Create a New Opening for the Post
Drill a starter hole for a jigsaw blade within cut lines marked for the new railing post. Cut precisely along the rectangular cut lines with a jigsaw. Insert the post into the hole and rest it on a leveled brick or concrete paver placed on the ground.
Attach the Railing Post to Porch
Bore pilot holes into the framing with a right-angled drill, working from a position beneath the porch. Insert lag screws to attach the new post to the porch floor joists. Snug the lag screws with a socket wrench.
Making a Baluster and Railing with Wood Components
After cutting the top and lower railing, space balusters according to building code along the bottom porch railing. Lay out the pieces on a flat surface and screw through the underside of the bottom wooden railing into the center of the positioned balusters.
Set the bottom railing and baluster assembly upright and position the top railing after marking baluster positions. Adjust the balusters as necessary on the marks and drive two nails through the railing into each baluster to stop it from rotating.
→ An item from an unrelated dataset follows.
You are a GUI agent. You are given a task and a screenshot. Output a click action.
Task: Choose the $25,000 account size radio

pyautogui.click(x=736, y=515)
Screwing railing assembly to posts
Secure porch railing units to posts with stainless steel or epoxy coated screws. First, position the piece of railing between posts, ensuring that it is level and doesn't bind. Drill angled pilot holes from each side of the rails and drive in screws.
Remove excess length from the new post top with a handsaw. Add a decorative cap and finial to top the new post and match any existing stair railing posts. Prime and paint the porch railings and the new post.